27.6.06

Conseguisse eu amar as pedras

Construí pontes, como limpos devaneios, penedos
conseguisse ter caras no lugar de pedras, narizes e veias,
a quem chamasse amor, em cada segundo pudesse arrancar-te um
pouco mais de aridez, de secura.
Esta palavra. Agora. Este verso. Soubesse que a verdade
poderia corrigir com que, nesta
penúria de ambos, os teus devaneios
vencessem a dureza dos penedos. Como em gestos
de narizes e de veias e de pedras, te repusesse uma semente
que regava ao inspirar o teu cheiro,
ao pisar a tua ponte, silêncios. Confundindo os teus,
trocando a tua orla bocal pelo copo em que sede abafa a água
de sonhos já secos. Aí, sobre as pontes que construíra, navego
de vez pelas sombras de pólen e amor em ocultos.
Faço das pontes saída e entrada de campos novos e cheios e flores.
Faço o mesmo ao amor, sempre que entre nós
há portagens de silêncios e ocultos e seca. Num quadro sem cores,
de castanhos, de sol obtuso, de nuvens maciças, pontes e rochas
e o defunto mar do tempo em corrida
e a corrida não para, nem o tempo, nem o vento, nem nós.

Roubarei eu o tempo que perdemos?
Conseguisse ter a tua cara no lugar das pedras, narizes e veias, conseguisse.
Conseguisse eu amar as pedras.

Molero

17.6.06

A imensidão da sede

Fui enganado pela leveza obscena do teu Passado,
Saberia eu que as pedrinhas no sapato eram já pedaços teus,
nesta cadeira, agora, esperneio de dor
nos braços longos das palavras.
Aquele é o chão que fecundo foi, e limpo e cuidado deu, e os teus dedos o tocaram.
Os meus dedos são feitos de negro, de pólvora com unhas
e carne, como lava queima.
Escondo-me dos teus dedos para sempre,
tapo o que sobra com as palavras da fome que ferve.
E ser migalha, ser quebradiço, ser delgado como cabelos cegos. Nesta cadeira, agora,
escondo-me do fogo cruzado sobre as vistas, sobre o peito.
Centro em mim um medo de rato, um medo de fraco. Tive em mim a convicção dos leões,
agora, nesta cadeira, não me sobram os nomes e abundam-me os verbos. Não soube o que
disse, não soube o que não disse. Não soube. Não. Linha de
rosto em militar apatia, da letargia,
da vida fugaz dos meus dedos de fome.
É esta a tarde em que fingi desinteressar-me, fabulei não ter fome.
A cicatriz permanece hirta dentro do meu lábio.

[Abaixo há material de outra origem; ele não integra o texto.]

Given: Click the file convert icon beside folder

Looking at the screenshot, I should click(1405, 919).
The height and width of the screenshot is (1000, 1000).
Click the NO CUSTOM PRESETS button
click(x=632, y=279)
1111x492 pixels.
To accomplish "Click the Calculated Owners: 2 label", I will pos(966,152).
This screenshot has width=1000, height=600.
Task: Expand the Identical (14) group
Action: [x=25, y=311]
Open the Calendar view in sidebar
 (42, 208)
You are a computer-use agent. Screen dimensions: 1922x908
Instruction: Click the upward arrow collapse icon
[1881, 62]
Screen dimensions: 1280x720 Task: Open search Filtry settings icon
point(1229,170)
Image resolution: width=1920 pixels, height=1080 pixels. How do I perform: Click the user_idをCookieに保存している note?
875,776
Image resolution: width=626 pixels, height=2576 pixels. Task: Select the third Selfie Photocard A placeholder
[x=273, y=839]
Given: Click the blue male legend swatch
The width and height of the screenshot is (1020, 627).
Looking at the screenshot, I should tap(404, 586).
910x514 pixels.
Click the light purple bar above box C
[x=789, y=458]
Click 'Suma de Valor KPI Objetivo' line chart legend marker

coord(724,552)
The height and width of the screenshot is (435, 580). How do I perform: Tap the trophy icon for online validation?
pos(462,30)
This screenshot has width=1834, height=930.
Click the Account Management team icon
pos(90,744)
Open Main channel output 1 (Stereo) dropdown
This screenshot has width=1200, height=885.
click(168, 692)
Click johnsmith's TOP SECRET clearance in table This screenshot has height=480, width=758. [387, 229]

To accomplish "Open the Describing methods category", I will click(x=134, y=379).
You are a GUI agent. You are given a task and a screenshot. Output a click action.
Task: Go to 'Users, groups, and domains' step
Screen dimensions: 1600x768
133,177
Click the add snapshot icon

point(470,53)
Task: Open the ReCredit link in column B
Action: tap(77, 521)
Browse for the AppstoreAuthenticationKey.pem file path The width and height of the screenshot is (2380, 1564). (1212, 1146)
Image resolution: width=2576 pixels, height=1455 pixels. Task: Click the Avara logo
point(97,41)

Voltei a esticar os braços tentando unir-nos com a mão.
Saberei eu que já se não une o que foi quebrado?
Não sei se a fome se mata com balas de impossível.
Não sei se consigo fazer do medo escudo.
Não sei se matarei a fome com ele.

Fui, nos teus dedos, uma gota na imensidão da sede.

Molero

12.6.06

Irmão dos dias

como chávena branca, apenas um gesto te dava
fronteiras de planície sobre o braço
em mutação, numa revolta de embaraço,
de paragem de peito que transbordava.

estavas azul e laranja num traço
de sombra que o final do sonho me parava
e a boca era luz que condensava
o mais negro verbo pintado a aço.

apenas o peso do sonho te faria
espreguiçar a ilusão e a verdade,
irmã dos dias e dos poemas que serão.

rasgando em branco de eterna utopia,
a dor dos olhos, a pena da claridade,
o gesto que me dará a mais escura prisão.